彼の背後から直属の4人の部下が影のように現れる。
「おいおい、こんなのが空蝉ってのか。脆そうだぜ」
「ミック、君の悪い癖だ。侮りと油断は良くない、呪具持ちとはいえ人間がキリム班長と互角、あちらの龍と魔導師も厄介そうだし、ここは一つずつ片付けるのが最善だろう」
解体係の頬に大きな傷がある男ミックと害虫駆除係を務める神経質そうな男ジエンが目を細める
「連絡きてた。龍の方はブネの方がなんとかするってよ」
「ゲッペル、他所の部門のトップを呼び捨てはまずい」
2人を横目に毒づくのは証拠隠滅係の女性ランダカとそれを諌める男は消臭と消毒係のリッピーである
「先ほどの殺りとりを見ての通り腕が立つ相手だ。5人で確実に消すぞ」
5対1で脅威と言える人数差ではない。先ほど数百人を相手にして悠然と闊歩して蹂躙した桐壺にしてみれば最早その程度ハンデとすらならないからだ。だが今日初めてその足を止める。それなりに危険のある敵として認識したのだ
「……三頭竜の尻拭い部門か」
その発言に血管の切れる音がした。いの1番に挑発に乗ったミックは鉈と鋸を両手にそれぞれ振るう。連動して動いたジエンも反対側から毒性のあるスプレーをまく。悪くない、と桐壺は感じた。間違いなく対人戦に慣れたプロのそれであった。だがそれでもプロとしてのレベルが違う。瞬間、ミックの腕が飛ぶ。
「悪いが毒は効かない。誰かさんのおかげでな」
「ぐぎゃああ!」
「1人目」
「させませんよぉ!」
続け様に止めを刺そうとするがリッピーの持つモップがうねる触手のように桐壺の動きを絡めとり、そのままランダカのホースが酸を浴びせた。魔法具リキッド。ホースの見た目をしており、このリキッドを通して一度排出したものは記録されて何度でも排出する事が可能になる物である。つまり、今リキッドが吐き出したのは以前殺した死体の山を処理する為にランダカが使用した骨すら溶かす強酸であった
「はい、一丁あがり〜。なんだ、空蝉っていっても所詮はこんなもんか。早くミックの治療でもしてあげな」
無論、そんなものを浴びればタダで済むわけがない。
「一速」
だが今の桐壺の肉体強度は聖気を完全掌握した聖人のソレに追従する。更にそこから一段階上がったら……。

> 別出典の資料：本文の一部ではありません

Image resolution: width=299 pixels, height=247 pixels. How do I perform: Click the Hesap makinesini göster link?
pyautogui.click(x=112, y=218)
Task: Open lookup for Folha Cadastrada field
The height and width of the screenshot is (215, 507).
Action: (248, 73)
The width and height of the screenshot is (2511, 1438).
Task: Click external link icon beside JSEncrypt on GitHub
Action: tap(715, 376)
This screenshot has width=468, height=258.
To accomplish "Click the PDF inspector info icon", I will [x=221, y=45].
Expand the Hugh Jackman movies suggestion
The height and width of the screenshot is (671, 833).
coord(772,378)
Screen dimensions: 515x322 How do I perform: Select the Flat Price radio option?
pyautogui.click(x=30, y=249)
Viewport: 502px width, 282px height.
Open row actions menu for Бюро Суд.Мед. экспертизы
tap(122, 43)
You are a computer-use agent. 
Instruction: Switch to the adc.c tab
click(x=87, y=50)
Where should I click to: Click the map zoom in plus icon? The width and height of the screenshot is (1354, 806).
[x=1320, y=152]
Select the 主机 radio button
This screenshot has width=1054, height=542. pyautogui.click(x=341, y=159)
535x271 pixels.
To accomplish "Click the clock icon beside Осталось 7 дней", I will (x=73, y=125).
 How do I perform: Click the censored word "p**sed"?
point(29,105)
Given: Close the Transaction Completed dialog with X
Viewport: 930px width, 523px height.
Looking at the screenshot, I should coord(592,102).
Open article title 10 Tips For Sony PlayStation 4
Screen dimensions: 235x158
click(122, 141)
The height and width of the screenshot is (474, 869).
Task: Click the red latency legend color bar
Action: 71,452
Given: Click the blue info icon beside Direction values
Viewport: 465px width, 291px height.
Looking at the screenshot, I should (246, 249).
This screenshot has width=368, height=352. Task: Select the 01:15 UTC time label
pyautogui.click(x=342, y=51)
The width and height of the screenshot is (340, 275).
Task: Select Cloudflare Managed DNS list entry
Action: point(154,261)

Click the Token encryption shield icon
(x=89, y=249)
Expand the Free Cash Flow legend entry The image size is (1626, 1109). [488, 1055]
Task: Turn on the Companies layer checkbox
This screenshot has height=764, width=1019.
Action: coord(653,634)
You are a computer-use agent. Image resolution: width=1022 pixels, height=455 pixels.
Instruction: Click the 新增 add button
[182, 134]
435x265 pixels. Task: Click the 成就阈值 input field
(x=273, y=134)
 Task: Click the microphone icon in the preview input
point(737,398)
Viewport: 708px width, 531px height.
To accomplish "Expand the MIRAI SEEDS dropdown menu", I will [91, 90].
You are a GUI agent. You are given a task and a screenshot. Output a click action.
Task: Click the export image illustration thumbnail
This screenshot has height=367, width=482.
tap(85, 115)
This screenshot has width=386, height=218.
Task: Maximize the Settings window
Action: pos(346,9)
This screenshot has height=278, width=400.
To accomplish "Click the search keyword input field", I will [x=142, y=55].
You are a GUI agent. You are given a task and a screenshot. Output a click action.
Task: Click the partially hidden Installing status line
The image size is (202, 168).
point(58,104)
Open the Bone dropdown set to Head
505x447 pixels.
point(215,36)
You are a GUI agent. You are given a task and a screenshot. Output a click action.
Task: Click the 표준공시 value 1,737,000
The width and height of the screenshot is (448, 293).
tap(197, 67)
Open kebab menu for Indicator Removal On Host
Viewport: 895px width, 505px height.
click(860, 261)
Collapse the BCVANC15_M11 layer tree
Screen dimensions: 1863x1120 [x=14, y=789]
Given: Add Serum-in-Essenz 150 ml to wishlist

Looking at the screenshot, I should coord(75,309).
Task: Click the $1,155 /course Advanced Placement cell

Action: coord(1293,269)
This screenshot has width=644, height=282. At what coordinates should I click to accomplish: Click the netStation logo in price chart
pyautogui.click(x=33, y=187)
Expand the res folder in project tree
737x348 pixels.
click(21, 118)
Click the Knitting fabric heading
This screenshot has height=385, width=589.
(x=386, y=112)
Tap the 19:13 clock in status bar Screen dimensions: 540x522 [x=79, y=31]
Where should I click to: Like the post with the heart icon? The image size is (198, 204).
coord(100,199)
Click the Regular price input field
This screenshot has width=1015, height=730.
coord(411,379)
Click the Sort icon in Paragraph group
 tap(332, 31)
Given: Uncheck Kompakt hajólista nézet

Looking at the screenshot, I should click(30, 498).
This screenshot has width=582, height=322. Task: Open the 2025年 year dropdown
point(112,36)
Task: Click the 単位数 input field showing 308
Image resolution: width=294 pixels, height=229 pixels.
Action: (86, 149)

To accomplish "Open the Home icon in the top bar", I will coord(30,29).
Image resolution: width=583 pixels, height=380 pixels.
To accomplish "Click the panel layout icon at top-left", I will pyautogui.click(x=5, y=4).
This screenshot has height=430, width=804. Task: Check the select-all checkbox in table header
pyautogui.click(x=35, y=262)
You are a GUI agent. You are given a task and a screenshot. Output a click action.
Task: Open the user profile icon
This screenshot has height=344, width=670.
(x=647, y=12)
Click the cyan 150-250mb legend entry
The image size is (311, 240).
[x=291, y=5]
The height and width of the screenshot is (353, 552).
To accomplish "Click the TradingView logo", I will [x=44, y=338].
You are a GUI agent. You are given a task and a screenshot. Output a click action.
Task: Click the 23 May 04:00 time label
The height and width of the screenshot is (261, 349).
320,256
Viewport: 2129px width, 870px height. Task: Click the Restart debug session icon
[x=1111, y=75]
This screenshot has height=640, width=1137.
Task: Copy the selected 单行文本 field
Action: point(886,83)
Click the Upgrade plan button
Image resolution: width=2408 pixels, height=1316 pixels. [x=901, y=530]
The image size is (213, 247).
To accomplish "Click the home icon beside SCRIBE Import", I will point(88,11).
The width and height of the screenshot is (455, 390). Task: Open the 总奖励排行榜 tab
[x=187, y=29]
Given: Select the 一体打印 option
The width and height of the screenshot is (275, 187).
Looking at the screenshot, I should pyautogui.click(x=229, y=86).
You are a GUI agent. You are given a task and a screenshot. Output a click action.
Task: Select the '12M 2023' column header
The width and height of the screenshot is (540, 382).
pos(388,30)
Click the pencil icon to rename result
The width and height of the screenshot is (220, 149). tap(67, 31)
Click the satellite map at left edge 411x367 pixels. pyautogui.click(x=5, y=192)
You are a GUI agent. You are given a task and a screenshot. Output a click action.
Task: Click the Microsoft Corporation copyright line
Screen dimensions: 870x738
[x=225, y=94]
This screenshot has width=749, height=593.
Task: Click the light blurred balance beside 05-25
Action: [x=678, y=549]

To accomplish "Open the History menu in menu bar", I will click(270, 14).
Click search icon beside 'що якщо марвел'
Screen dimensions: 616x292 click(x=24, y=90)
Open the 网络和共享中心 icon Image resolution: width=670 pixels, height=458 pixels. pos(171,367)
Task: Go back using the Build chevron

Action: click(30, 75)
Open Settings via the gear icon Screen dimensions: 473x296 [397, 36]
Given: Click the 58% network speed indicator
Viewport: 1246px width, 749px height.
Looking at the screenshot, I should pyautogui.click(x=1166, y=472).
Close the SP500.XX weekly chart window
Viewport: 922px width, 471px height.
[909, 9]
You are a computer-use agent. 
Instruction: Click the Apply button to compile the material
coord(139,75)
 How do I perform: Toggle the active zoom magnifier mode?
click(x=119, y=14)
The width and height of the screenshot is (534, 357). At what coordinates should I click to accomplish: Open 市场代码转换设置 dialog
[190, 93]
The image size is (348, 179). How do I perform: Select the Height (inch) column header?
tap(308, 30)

ランダカたちのあらゆる反応を置き去りにして攻撃を加える。それは傍目から見たら、一瞬で4人が吹き飛ばされ戦闘不能にされたように見えるだろう
「なめるなよ!」
キリムの有する旧神魔法が発動する。外見回復処置、あらゆるダメージの類を回復させたものだ。
確かに手応えがあり、確実に倒したにも関わらず傷を癒した4人が平然と立ち上がった
ーーー
我の疑問に、実物を見てもいない姫が思念伝達を通して答えてくれる。
(それは第二世代型の魔導戦闘車両じゃないかしら)
【魔導戦闘車両?】
(全地形対応魔導陸戦兵器。AMFと呼ばれてたりするわね。序列9位の紫雲が担当している分野ね。
ただAMFは稼働時間の短さや動力源の不安定さからまだきちんと実戦配備されたという話は聞いてなかったですが)
【なあ姫】
(はい)
【もしかしなくても、我と姫がバルディアにいた時より時間が大分経っているんじゃ……】
(確実にそうでしょうね。5年か6年、といった所ですか、ですがそれはこの件が片付いてからゆっくり考えましょう。今は葉月ちゃん救出以外は些事です)
【だな】
AMFの数は5台程度。だが龍である我にとっては大した脅威にはなり得ず、我の爪と尻尾があっさりと残骸に変えていく。
それを見て腰を抜かした奴らが一目散に逃げ出そうとするが、空気を叩いて全員の意識を奪い取った。